## Work request
Every record is to be printed exactly as written, and any picture in it is skipped.

## The input
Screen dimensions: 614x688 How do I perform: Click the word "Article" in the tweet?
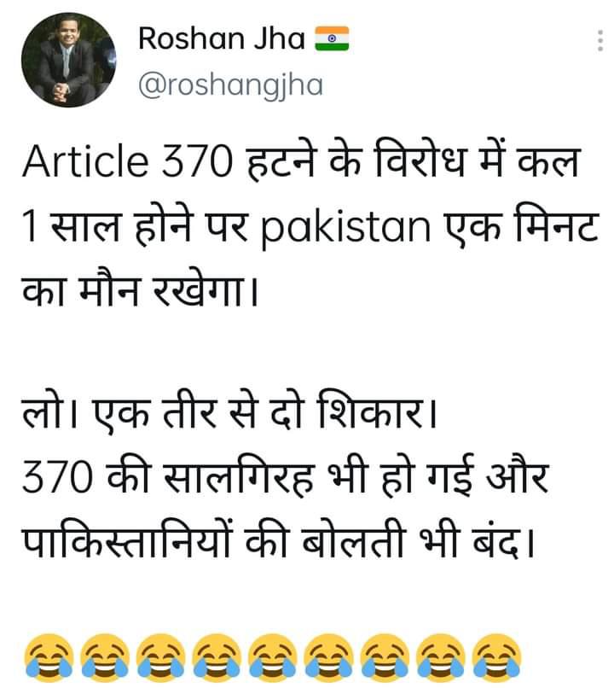tap(85, 161)
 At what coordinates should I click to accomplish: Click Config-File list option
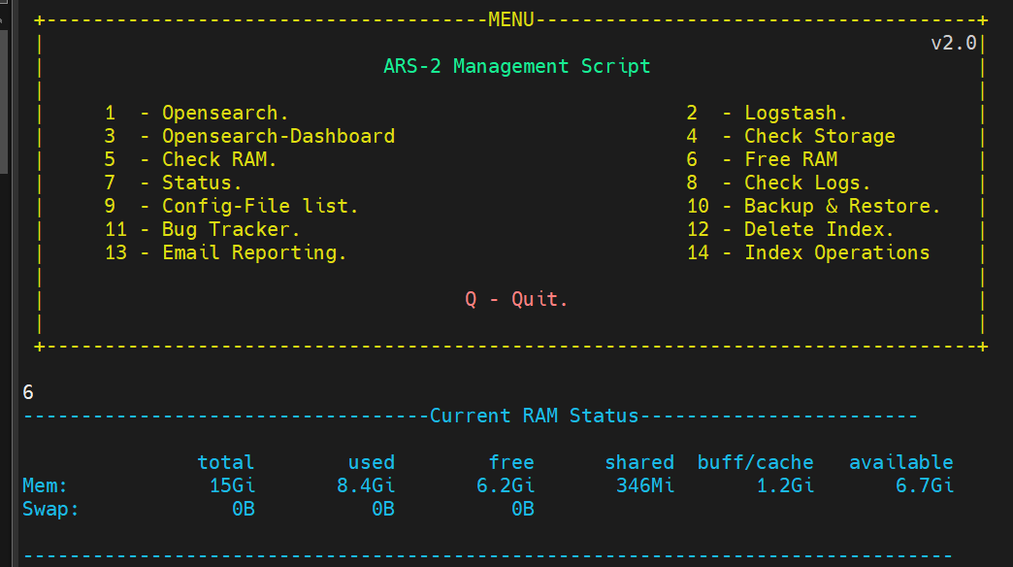(x=260, y=206)
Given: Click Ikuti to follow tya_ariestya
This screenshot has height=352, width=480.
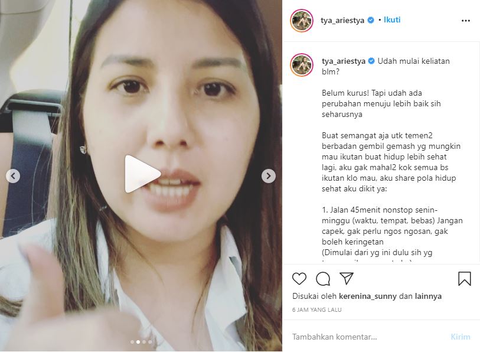Looking at the screenshot, I should (392, 20).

## Reply to the task
Screen dimensions: 614x688 How do I perform: Click the word "Article" in the tweet?
tap(85, 161)
 At what coordinates should I click to accomplish: Click Config-File list option
(x=260, y=206)
Given: Click Ikuti to follow tya_ariestya
This screenshot has height=352, width=480.
Looking at the screenshot, I should (392, 20).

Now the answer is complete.